What needs to be done =>
Your answer should be an exact copy of every record.

Saved entries =>

•••••

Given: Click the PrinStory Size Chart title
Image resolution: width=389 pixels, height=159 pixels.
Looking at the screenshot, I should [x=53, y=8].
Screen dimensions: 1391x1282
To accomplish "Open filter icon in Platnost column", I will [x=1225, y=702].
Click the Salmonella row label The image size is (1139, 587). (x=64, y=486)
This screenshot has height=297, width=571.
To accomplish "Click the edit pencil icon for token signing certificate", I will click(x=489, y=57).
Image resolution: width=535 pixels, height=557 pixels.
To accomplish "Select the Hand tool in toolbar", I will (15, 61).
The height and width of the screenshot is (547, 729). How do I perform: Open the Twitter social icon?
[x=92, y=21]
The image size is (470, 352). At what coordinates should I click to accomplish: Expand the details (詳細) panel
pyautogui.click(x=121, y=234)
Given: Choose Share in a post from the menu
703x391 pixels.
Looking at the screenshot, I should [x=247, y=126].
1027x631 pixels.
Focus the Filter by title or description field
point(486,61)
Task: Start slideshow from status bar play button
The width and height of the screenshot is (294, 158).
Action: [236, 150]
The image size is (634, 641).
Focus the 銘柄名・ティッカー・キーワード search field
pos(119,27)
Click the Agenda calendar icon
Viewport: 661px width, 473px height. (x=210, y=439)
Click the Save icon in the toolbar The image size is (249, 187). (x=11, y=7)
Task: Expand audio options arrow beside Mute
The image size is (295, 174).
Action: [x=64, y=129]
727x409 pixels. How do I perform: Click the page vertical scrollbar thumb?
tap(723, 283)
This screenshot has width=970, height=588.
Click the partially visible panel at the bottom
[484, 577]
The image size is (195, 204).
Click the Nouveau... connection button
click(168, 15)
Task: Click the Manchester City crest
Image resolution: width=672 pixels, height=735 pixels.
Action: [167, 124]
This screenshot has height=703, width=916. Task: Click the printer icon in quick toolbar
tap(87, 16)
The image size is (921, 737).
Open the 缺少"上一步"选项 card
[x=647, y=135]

•••••

Solution for this exercise =>
Given: Click the PrinStory Size Chart title
Image resolution: width=389 pixels, height=159 pixels.
Looking at the screenshot, I should [x=53, y=8].
Screen dimensions: 1391x1282
To accomplish "Open filter icon in Platnost column", I will [x=1225, y=702].
Click the Salmonella row label The image size is (1139, 587). (x=64, y=486)
This screenshot has height=297, width=571.
To accomplish "Click the edit pencil icon for token signing certificate", I will click(x=489, y=57).
Image resolution: width=535 pixels, height=557 pixels.
To accomplish "Select the Hand tool in toolbar", I will (15, 61).
The height and width of the screenshot is (547, 729). How do I perform: Open the Twitter social icon?
[x=92, y=21]
The image size is (470, 352). At what coordinates should I click to accomplish: Expand the details (詳細) panel
pyautogui.click(x=121, y=234)
Given: Choose Share in a post from the menu
703x391 pixels.
Looking at the screenshot, I should [x=247, y=126].
1027x631 pixels.
Focus the Filter by title or description field
point(486,61)
Task: Start slideshow from status bar play button
The width and height of the screenshot is (294, 158).
Action: [236, 150]
The image size is (634, 641).
Focus the 銘柄名・ティッカー・キーワード search field
pos(119,27)
Click the Agenda calendar icon
Viewport: 661px width, 473px height. (x=210, y=439)
Click the Save icon in the toolbar The image size is (249, 187). (x=11, y=7)
Task: Expand audio options arrow beside Mute
The image size is (295, 174).
Action: [x=64, y=129]
727x409 pixels. How do I perform: Click the page vertical scrollbar thumb?
tap(723, 283)
This screenshot has width=970, height=588.
Click the partially visible panel at the bottom
[484, 577]
The image size is (195, 204).
Click the Nouveau... connection button
click(168, 15)
Task: Click the Manchester City crest
Image resolution: width=672 pixels, height=735 pixels.
Action: [167, 124]
This screenshot has height=703, width=916. Task: Click the printer icon in quick toolbar
tap(87, 16)
The image size is (921, 737).
Open the 缺少"上一步"选项 card
[x=647, y=135]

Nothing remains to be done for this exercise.